Allow simplification through runRW#

Because runRW# inlines so late, we were previously able to do very little simplification across it. For instance, given even a simple program like case runRW# (\s -> let n = I# 42# in n) of I# n# -> f n# we previously had no way to avoid the allocation of the I#. This patch allows the simplifier to push strict contexts into the continuation of a runRW# application, as explained in in Note [Simplification of runRW#] in GHC.CoreToStg.Prep.
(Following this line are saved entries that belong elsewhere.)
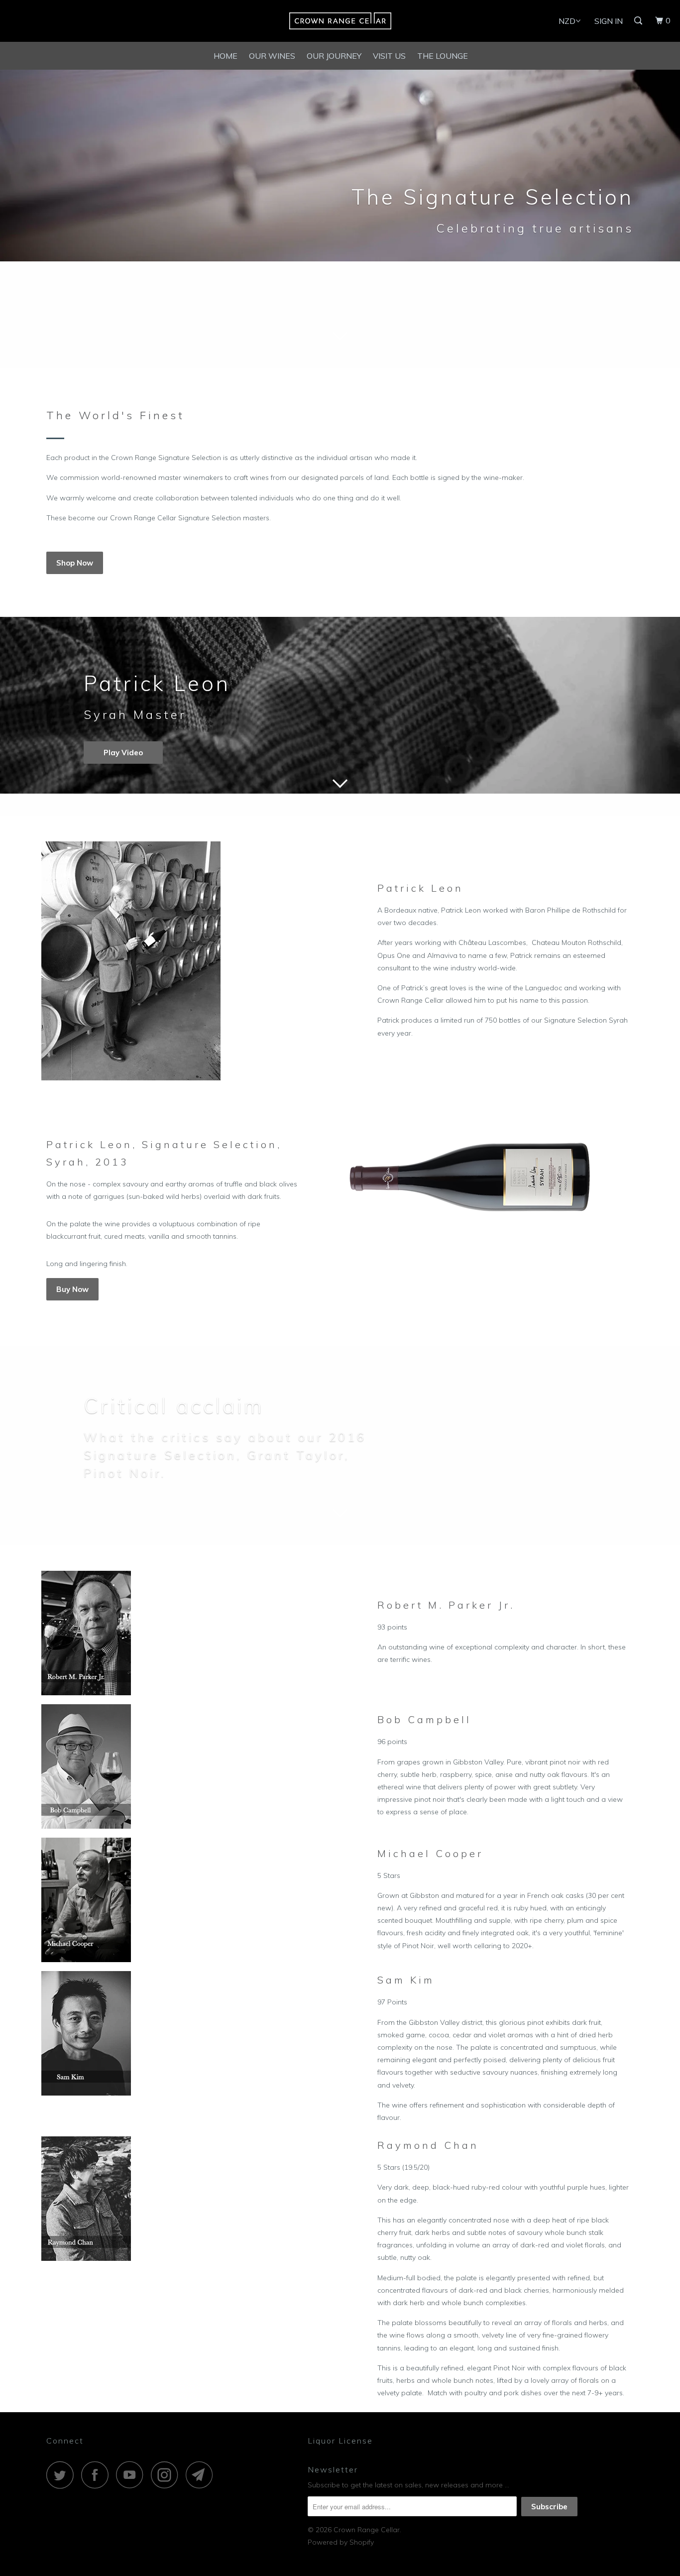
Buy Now (72, 1289)
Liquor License (340, 2441)
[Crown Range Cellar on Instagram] (167, 2474)
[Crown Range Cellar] (340, 20)
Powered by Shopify (341, 2542)
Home (225, 56)
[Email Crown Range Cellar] (202, 2474)
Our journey (334, 56)
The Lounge (442, 56)
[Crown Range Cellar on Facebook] (97, 2474)
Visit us (389, 56)
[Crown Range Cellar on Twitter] (62, 2474)
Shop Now (74, 563)
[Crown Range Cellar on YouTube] (132, 2474)
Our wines (272, 56)
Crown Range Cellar (367, 2529)
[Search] (639, 20)
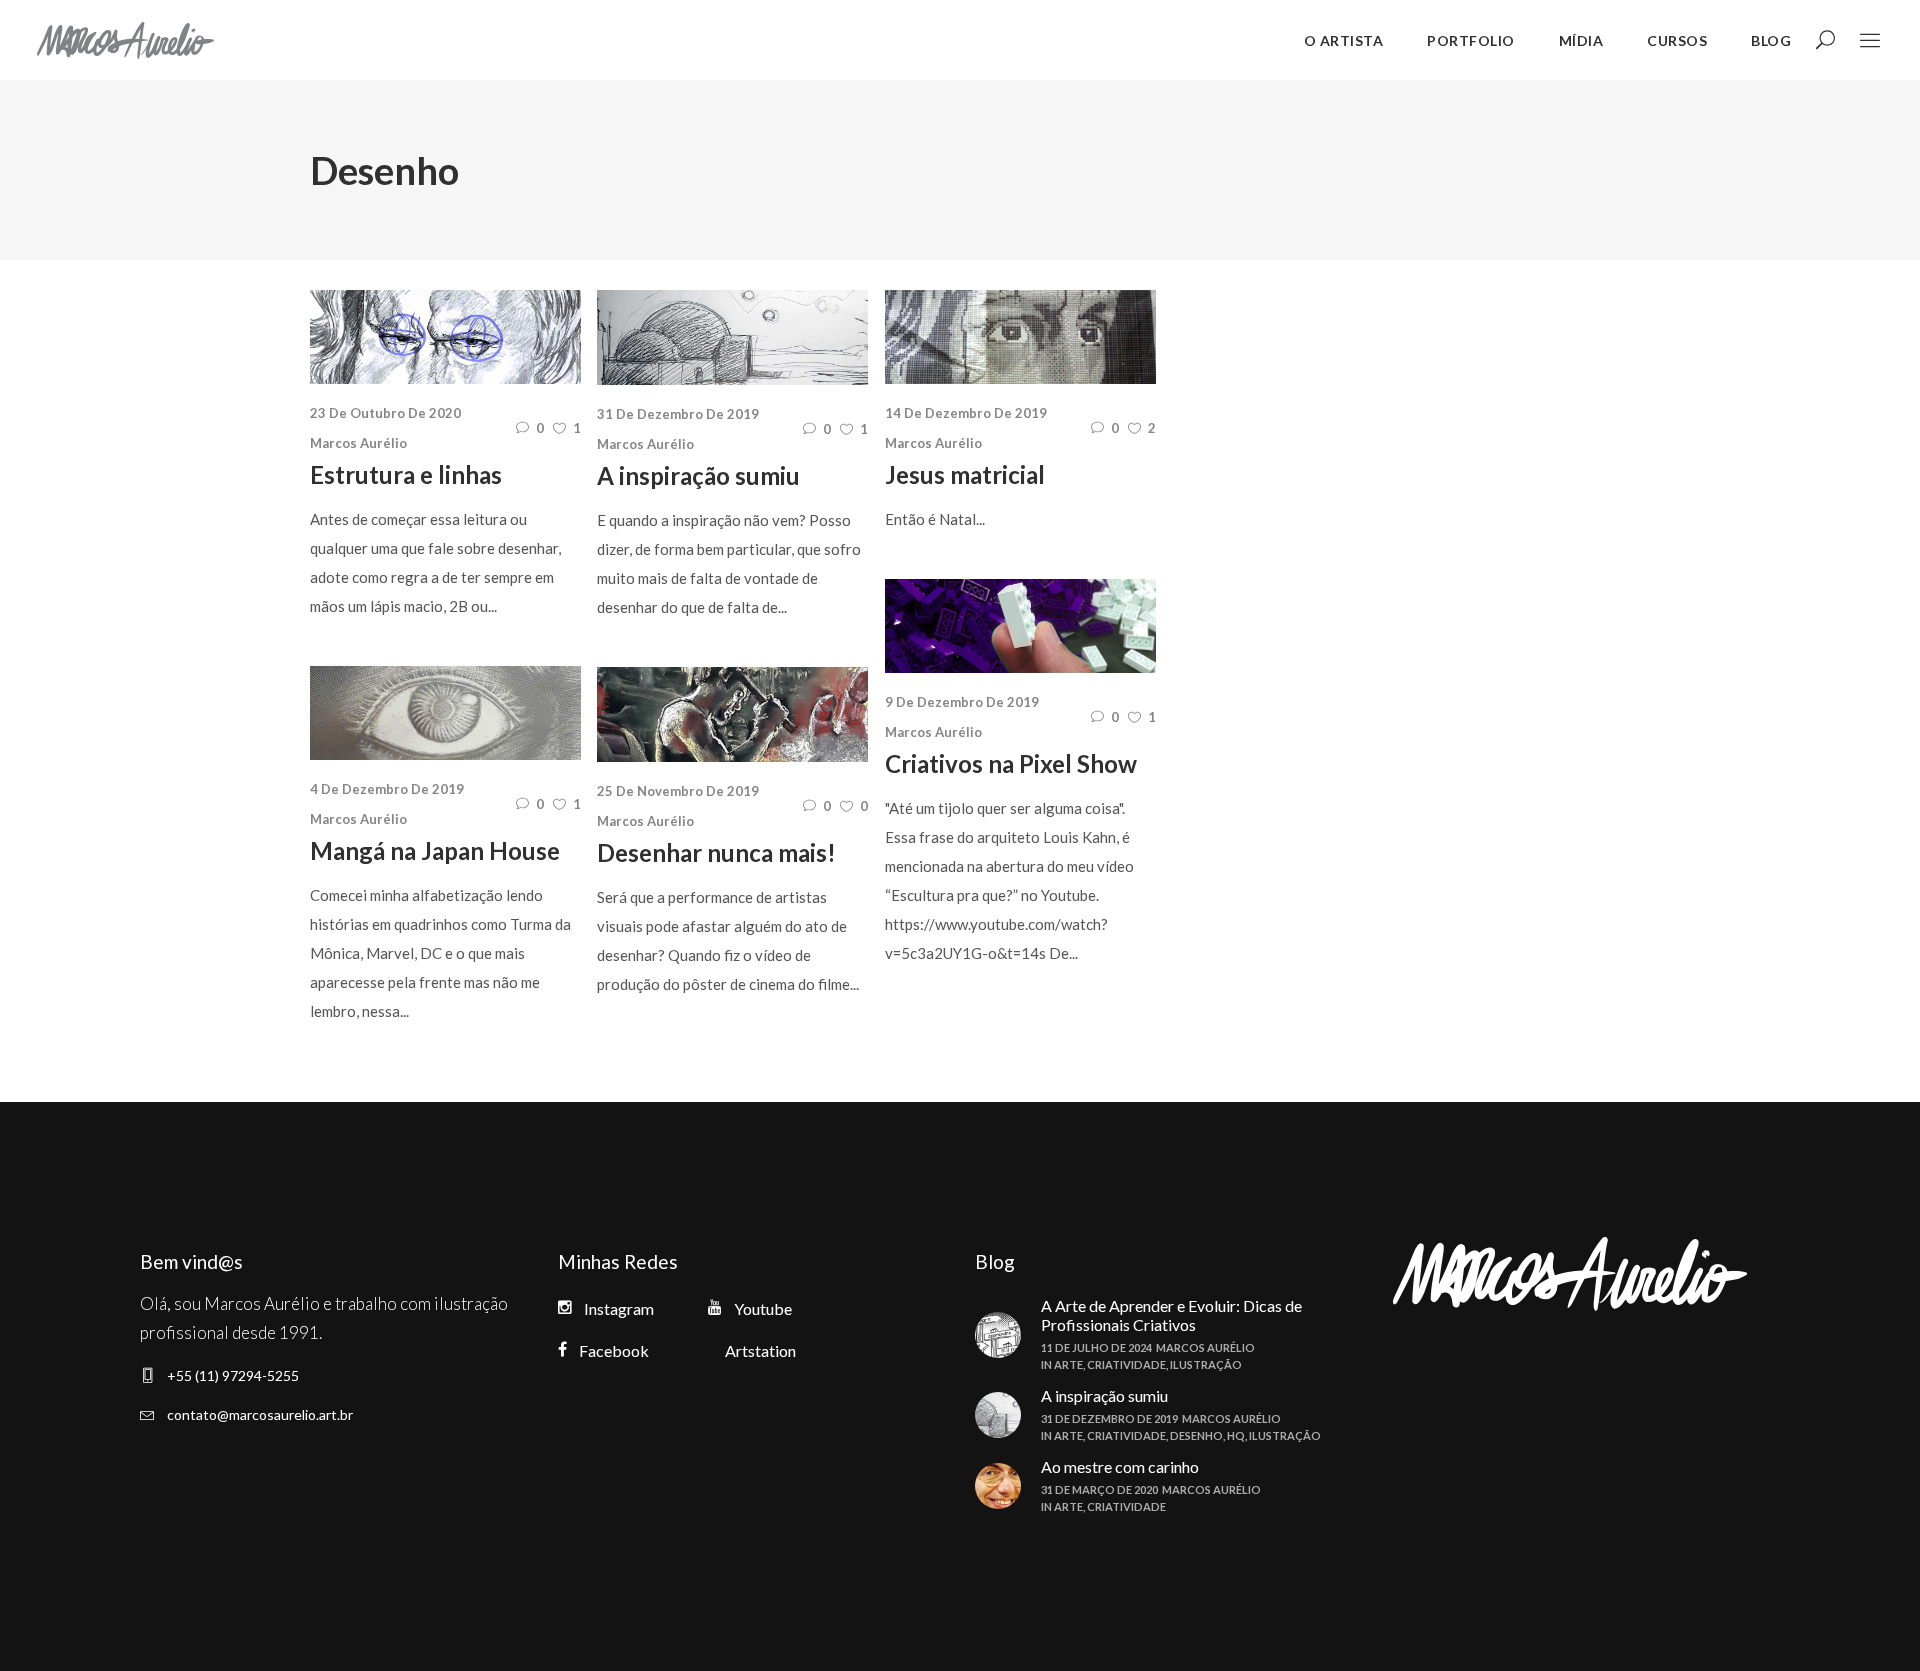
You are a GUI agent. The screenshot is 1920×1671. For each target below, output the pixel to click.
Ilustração (1206, 1364)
Fixes #15127. Metric Increase: T9961 Metric Decrease: ManyConstructors Co-Authored-By: Simon Peyton-Jone <simonpj@microsoft.com>
author: Ben Gamari <ben@smart-cactus.org> 2020-04-19 11:16:32 -0400
committer: Marge Bot <ben+marge-bot@smart-cactus.org> 2020-05-29 01:39:19 -0400
commit: 46720997a0b1fa2971a884adf43de096ce130a7e (patch)
tree: f4ff59bdb6979c03f535b7682c170a057d0f5607 /compiler/GHC/CoreToStg/Prep.hs
parent: c49f7df02ff02c8f09e6a6e00a271b867ca6b092 (diff)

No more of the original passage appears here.